Nate Ming, who has spent almost three decades adoring the vibe of the series, agrees with this: “FighterZ gets the feel of Dragon Ball just right.” And as a fighting game fan, it translates to something that’s both easy to get into and complex when you’ve devoted enough time. “Even though, in the game, it’s simple to perform cool stuff,” Meka says, “There’s just a lot of complexity and depth with it if you really delve deeper.”
And that “cool stuff” comes in the form of explosively animated attacks like Goku’s classic Kamehameha, Piccolo’s Special Beam Cannon, and Vegeta’s Big Bang Attack, all courtesy of DBFZ’s constantly expanding roster. The team behind Dragon Ball FighterZ has been particularly adept at the creation and publication of post-release character content, particularly in the form of new characters. The widening roster keeps fans coming back. Whether it’s Broly (a classic form and one based on his appearance in the global hit Dragon Ball Super: Broly film), classic mainstay Master Roshi, or one of the six available incarnations of Goku, the distribution has kept players on their toes. Like in Super Smash Bros., you can drop off for a while, wait for characters to be added, and then return to see how your favorite new combatants handle.
The writers of Dragon Ball FighterZ have homed in on the specific aspects that fans have latched onto for nearly 40y years with this franchise. The plot, divided into three sections, is a rush of characters, deaths, constant matchups, and world-ending consequences. In short, it is a Dragon Ball Z story arc. And the humor, references, and attention to detail might as well place FighterZ among the other established anime storylines.
For example, when Goku, the spiky-haired prodigal son of Dragon Ball, beats perennial underdog Yamcha, one of his victory quotes is, “You haven’t really changed at all, Yamcha … have you even been training?” It’s a lighthearted jab in the battle-focused franchise, but it’s one that references history, as Yamcha is mostly known for getting beaten up. (His untimely and vaguely embarrassing death was even immortalized as a meme template.) It’s this dedicated embrace of the series’ mythology that renders Dragon Ball FighterZ as a shining example of the anime game genre—to an extent that we’ve never really seen before. Clearly, fans agree, as it’s become the fastest-selling Dragon Ball game of all time, and has pushed over 6 million copies, making it one of the best-selling fighting games ever.

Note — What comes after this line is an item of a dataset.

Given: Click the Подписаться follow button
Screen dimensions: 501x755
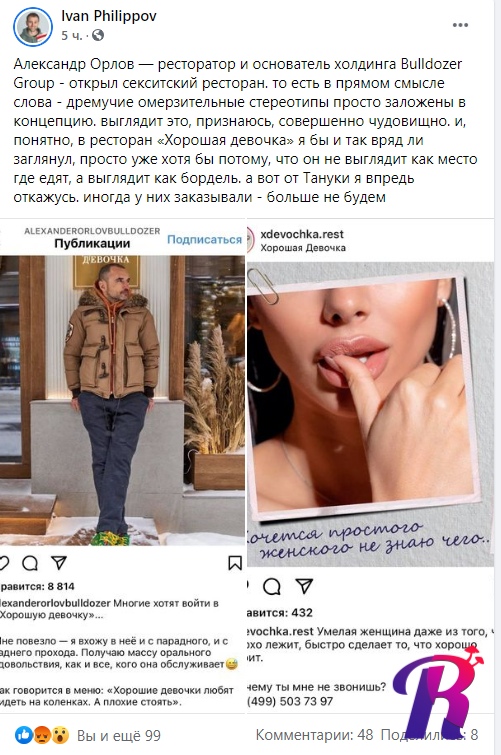Looking at the screenshot, I should tap(204, 240).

Pop culture, now more than ever, operates on the ideal of the shared universe. As movie series expand into TV spin-offs, comic book tie-ins, and animated “what-ifs,” we become comfortable with the idea that these are what modern fantasy narratives are meant to be now, but are no less cynical about their forced conglomeration. It’s one reason that, just like video games based on anime are letdowns, games based on other media tend to disappoint: They are the inherently lesser version.
The care taken with FighterZ does not dissolve it from what it is—a video game based on characters from a hit anime that itself is based on a groundbreaking manga. It does allow it to rise above its peers, though—a fighting game that anime fans can embrace, and an anime game that fighting fans can find depth and gratification in. Dragon Ball FighterZ might be a cash-in on one of the world’s most famous media properties, but for over three years it’s been a damn good one.